• **Short task 1**
Translate this sentence from the AMC 12B problem page into Spanish: "Therefore, there is no other way to satisfy this equation other than making both $\cos(2A-B)=1$ and $\sin(A+B)=1$, since any other way would cause one of these values to become greater than 1, which contradicts our previous statement."
• **Short task 2**
Output the passage of the AMC 12B problem page verbatim, starting at "2010 AMC 12B" and ending at "What is $BC$?".

• **Source document**
## start

2010 AMC 12B Problems/Problem 13

Revision as of 23:26, 6 April 2010 by Imsobadatmath (talk | contribs) (Solution)

Problem

In $\triangle ABC$, $\cos(2A-B)+\sin(A+B)=2$ and $AB=4$. What is $BC$?

$\textbf{(A)}\ \sqrt{2} \qquad \textbf{(B)}\ \sqrt{3} \qquad \textbf{(C)}\ 2 \qquad \textbf{(D)}\ 2\sqrt{2} \qquad \textbf{(E)}\ 2\sqrt{3}$

Solution

We note that $-1$ $\le$ $\sin x$ $\le$ $1$ and $-1$ $\le$ $\cos x$ $\le$ $1$. Therefore, there is no other way to satisfy this equation other than making both $\cos(2A-B)=1$ and $\sin(A+B)=1$, since any other way would cause one of these values to become greater than 1, which contradicts our previous statement. From this we can easily conclude that $2A-B=0^{\circ}$ and $A+B=90^{\circ}$ and solving this system gives us $A=30^{\circ}$ and $B=60^{\circ}$. It is clear that $\triangle ABC$ is a $30^{\circ}-60^{\circ}-90^{\circ}$ triangle with $BC=2$ $\Longrightarrow$ $(C)$

## end

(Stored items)
## start

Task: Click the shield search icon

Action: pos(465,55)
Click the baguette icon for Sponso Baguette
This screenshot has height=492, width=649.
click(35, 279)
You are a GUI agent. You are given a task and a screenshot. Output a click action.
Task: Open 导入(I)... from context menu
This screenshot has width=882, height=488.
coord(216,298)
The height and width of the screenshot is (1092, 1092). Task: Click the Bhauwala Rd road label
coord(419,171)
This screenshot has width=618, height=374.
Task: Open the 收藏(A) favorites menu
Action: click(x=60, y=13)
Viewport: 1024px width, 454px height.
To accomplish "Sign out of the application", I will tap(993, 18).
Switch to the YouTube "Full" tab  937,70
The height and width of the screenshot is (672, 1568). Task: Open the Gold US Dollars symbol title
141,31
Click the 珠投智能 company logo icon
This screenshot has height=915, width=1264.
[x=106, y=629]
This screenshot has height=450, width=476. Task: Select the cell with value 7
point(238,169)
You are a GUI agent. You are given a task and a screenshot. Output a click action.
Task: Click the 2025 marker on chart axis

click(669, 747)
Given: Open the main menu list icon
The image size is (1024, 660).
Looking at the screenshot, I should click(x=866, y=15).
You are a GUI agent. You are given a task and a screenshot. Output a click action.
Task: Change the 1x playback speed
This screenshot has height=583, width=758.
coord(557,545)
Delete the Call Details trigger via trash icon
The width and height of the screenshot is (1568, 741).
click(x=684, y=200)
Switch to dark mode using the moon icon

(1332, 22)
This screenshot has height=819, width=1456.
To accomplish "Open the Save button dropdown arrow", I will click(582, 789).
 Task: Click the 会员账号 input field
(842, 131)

## end

• **Correct result 1**
Por lo tanto, no hay otra forma de satisfacer esta ecuación más que haciendo que tanto $\cos(2A-B)=1$ como $\sin(A+B)=1$, ya que cualquier otra forma haría que uno de estos valores fuera mayor que 1, lo cual contradice nuestra afirmación anterior.

• **Correct result 2**
2010 AMC 12B Problems/Problem 13

Revision as of 23:26, 6 April 2010 by Imsobadatmath (talk | contribs) (Solution)

Problem

In $\triangle ABC$, $\cos(2A-B)+\sin(A+B)=2$ and $AB=4$. What is $BC$?